The exercise: Please reproduce each of the items below line for line without changes. Leave the pictures out of your answer.

═══ Records to process

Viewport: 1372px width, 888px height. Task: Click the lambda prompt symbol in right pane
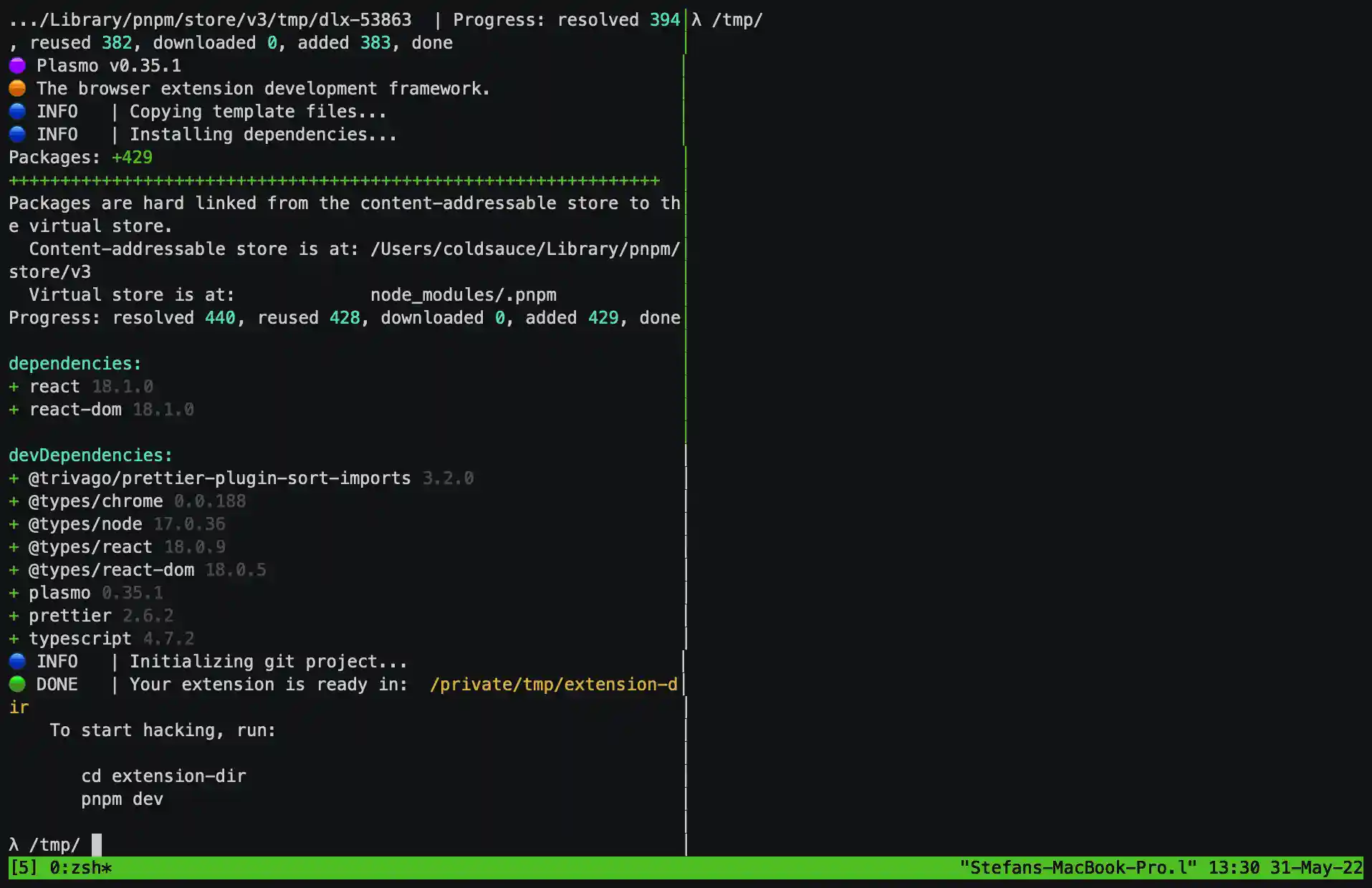tap(698, 19)
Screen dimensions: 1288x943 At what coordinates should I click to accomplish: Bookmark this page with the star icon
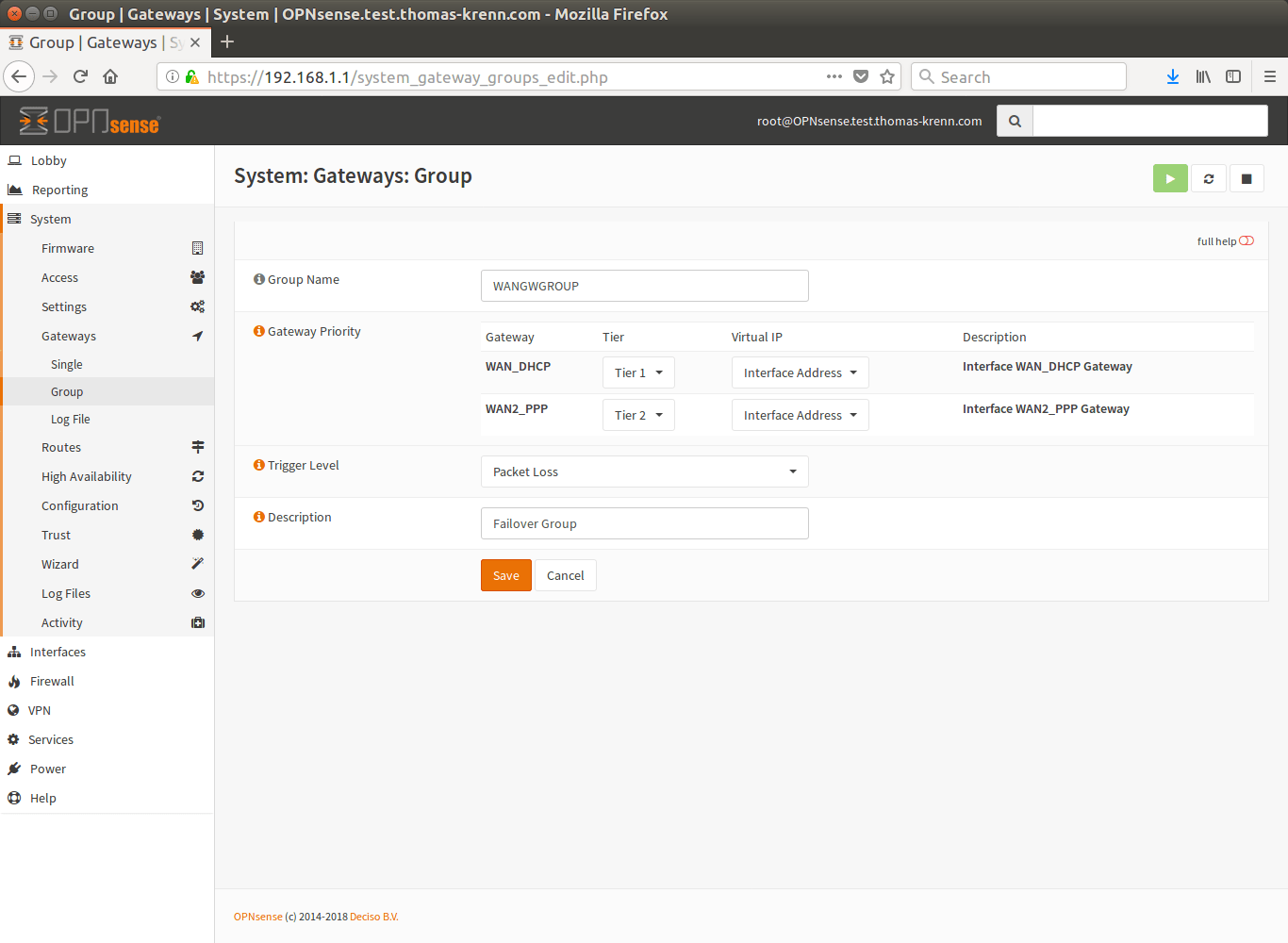886,77
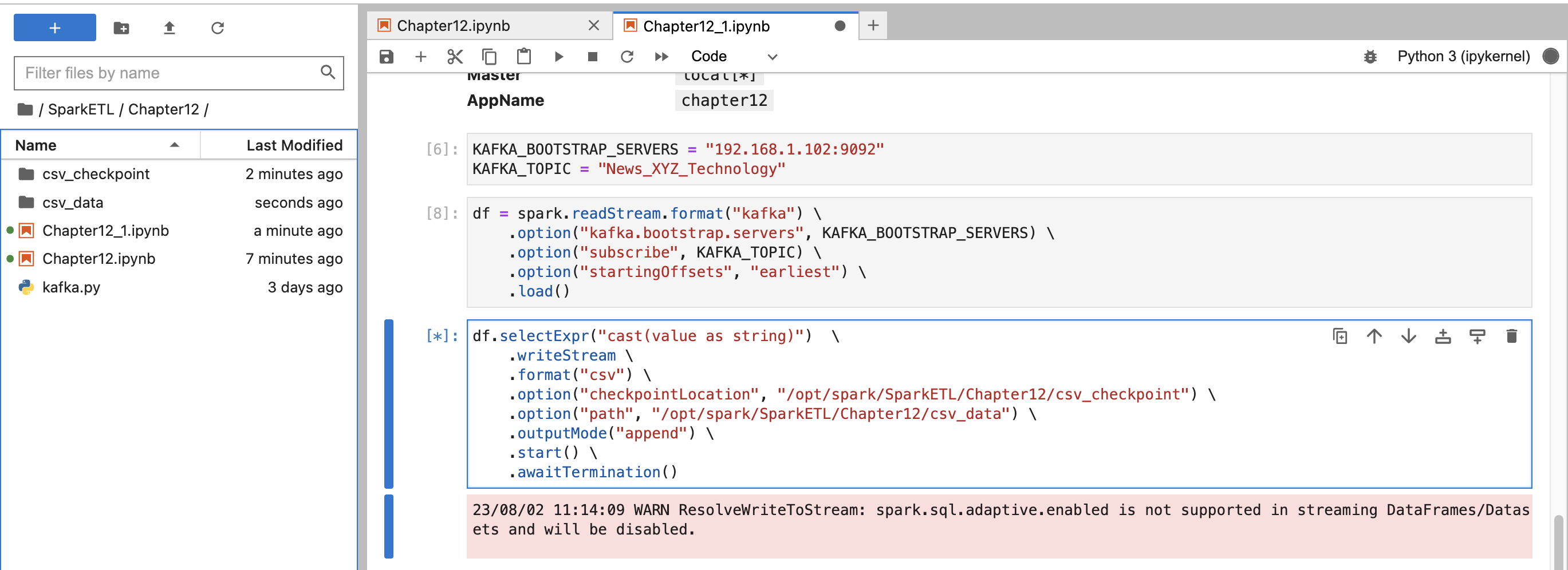1568x570 pixels.
Task: Run the selected cell
Action: coord(558,57)
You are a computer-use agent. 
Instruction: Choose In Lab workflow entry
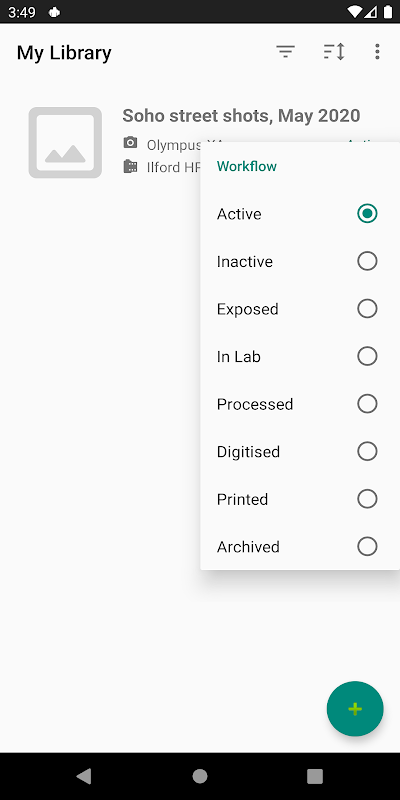pyautogui.click(x=300, y=357)
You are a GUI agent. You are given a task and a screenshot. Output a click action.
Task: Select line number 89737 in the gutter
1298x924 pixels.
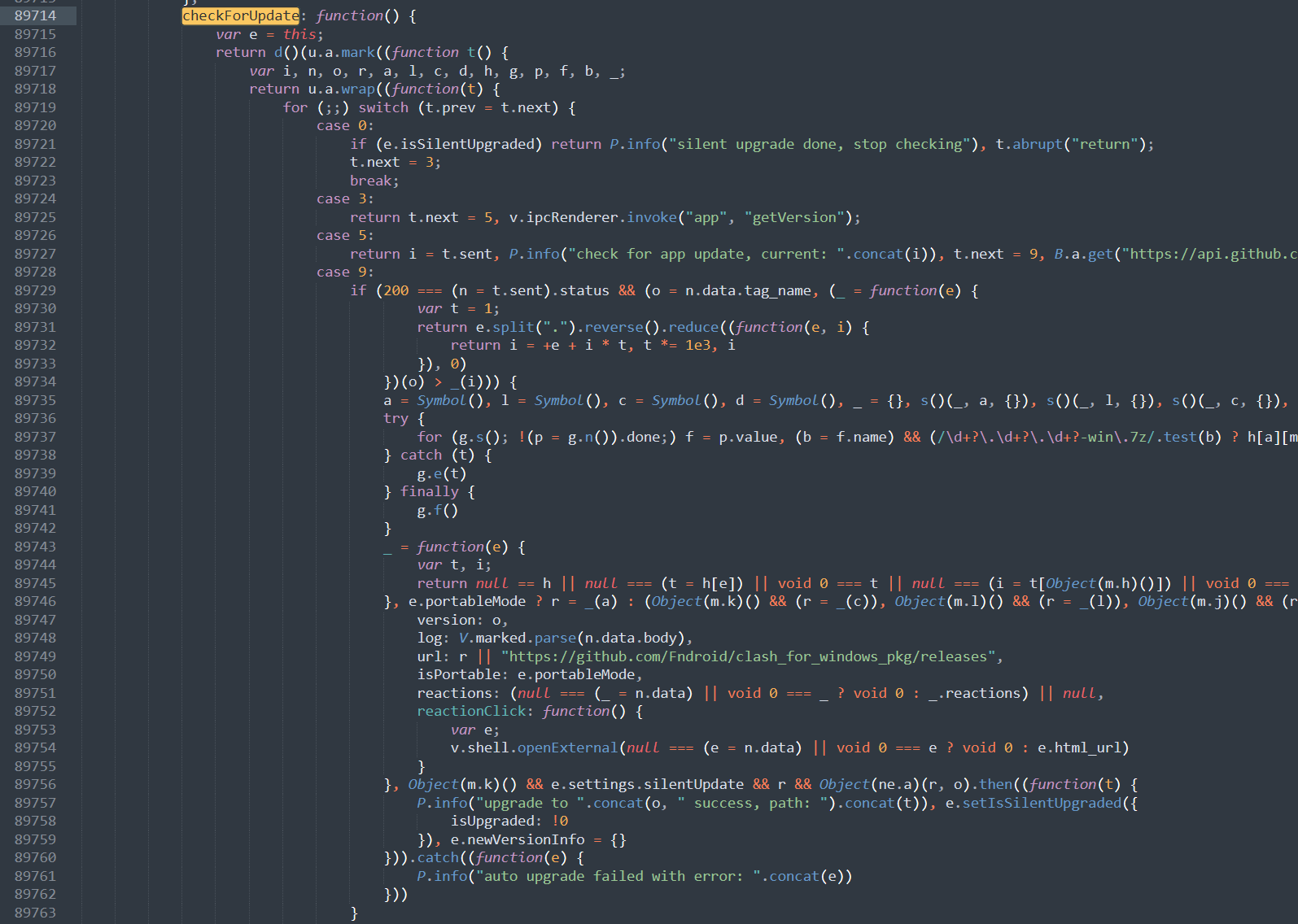[36, 437]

══════

Full answer:
Viewport: 1372px width, 888px height. Task: Click the lambda prompt symbol in right pane
tap(698, 19)
Screen dimensions: 1288x943 At what coordinates should I click to accomplish: Bookmark this page with the star icon
886,77
1568x570 pixels.
Task: Run the selected cell
Action: coord(558,57)
You are a computer-use agent. 
Instruction: Choose In Lab workflow entry
pyautogui.click(x=300, y=357)
You are a GUI agent. You are given a task and a screenshot. Output a click action.
Task: Select line number 89737 in the gutter
1298x924 pixels.
[36, 437]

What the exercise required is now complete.